Schwarzinger Martin

/Schwarzinger Martin

Als Gärtner musst du immer schauen, dass du auf dem neusten Stand bist, immer weiterlernen und immer optimistisch sein.

Martin Schwarzinger

LGV-Gärtner

Können Sie sich kurz vorstellen?
Mein Name ist Martin Schwarzinger, ich bin verheiratet und habe zwei Kinder. Ich habe eine Gärtnerei im elften Bezirk in Wien, die ich schon seit über 20 Jahren betreibe. Wir produzieren hauptsächlich Block- und Mini Paprika.

Sind Sie ein Familienbetrieb?
Ja, schon seit Generationen. Mein Großvater hat in den vierziger Jahren, in der Kriegszeit,  die Gärtnerei gegründet. Er ist früher viel auf den Markt gefahren, mit der Pferdekutsche, auf den Naschmarkt nach Wien hinein. Der Vater hat dann Anfang der siebziger Jahre übernommen und hat den Betrieb bis zu seiner Pension fortgeführt. Und dann habe ich eigentlich nahtlos übernommen.

Das war ja eine harte Zeit damals nach dem Krieg. Welche Rolle spielten da die Gärtner?
Eine sehr wichtige für die Ernährung. Man sagt ja immer, bis zum EU-Beitritt haben die Wiener Gärtner und die aus dem Burgenland eigentlich ganz Österreich mit Gemüse versorgt. Durch die EU gibt es jetzt auch mehr Importe.

Will auch Ihr Sohn die Gärtnerei einmal übernehmen?
Ich weiß nicht, aber man weiß ja nie, was die Zukunft bringt. So hast du wenigstens was zum Essen (lacht).

Was glauben Sie macht einen guten Gärtner aus?
Du musst immer schauen, dass du auf dem neusten Stand bist, immer weiterlernen und immer optimistisch sein noch dazu. Und man muss halt mit Leib und Seele Gärtner sein.

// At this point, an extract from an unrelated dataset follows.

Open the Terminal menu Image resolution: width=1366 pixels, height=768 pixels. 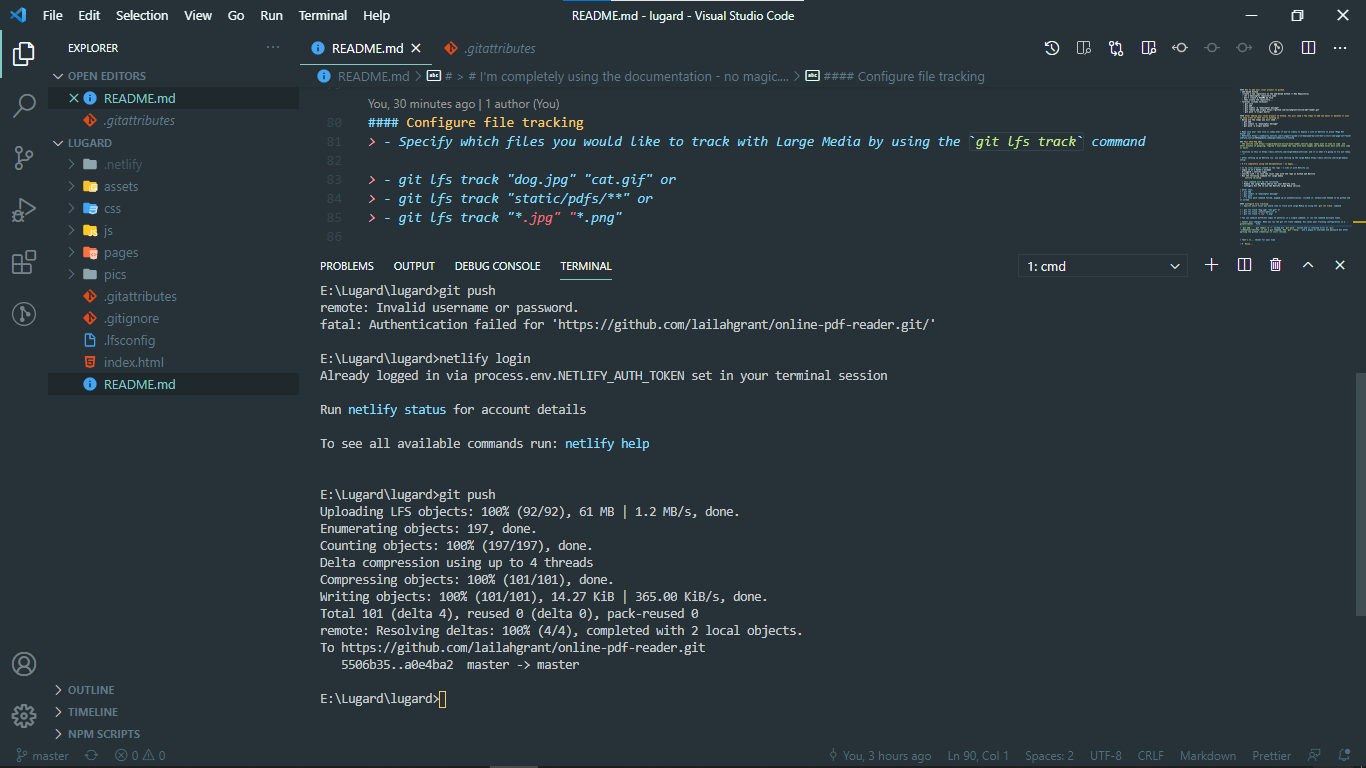[x=322, y=15]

Weil Arbeitszeiten hast du keine fixen, auch keine fixen Preise. Im Sommer hast du eine 70, 80 Stunden-Woche. Du musst ein Idealist sein, und ein Optimist, du musst halt immer hoffen. In Österreich ist Gemüseanbau schwierig, wir haben das strengste Pflanzenschutzgesetz in der EU. Du musst sehr genau sein.

Die Kunden in der Stadt haben oft weniger Bezug zur Natur und wissen nicht, wo die Produkte herkommen, die holen die ja aus dem Supermarkt. Was sagen Sie dazu?
Die Menschen sollten schon wissen, wie produziert wird, was sie essen. Vor allem in Österreich. Wir haben das strengste Pflanzenschutzgesetz, wir schauen auf die Ressourcen, auf den CO2-Ausstoß. Und das sollte der Konsument schon wissen. Bei uns können sie wissen, dass es rundherum passt.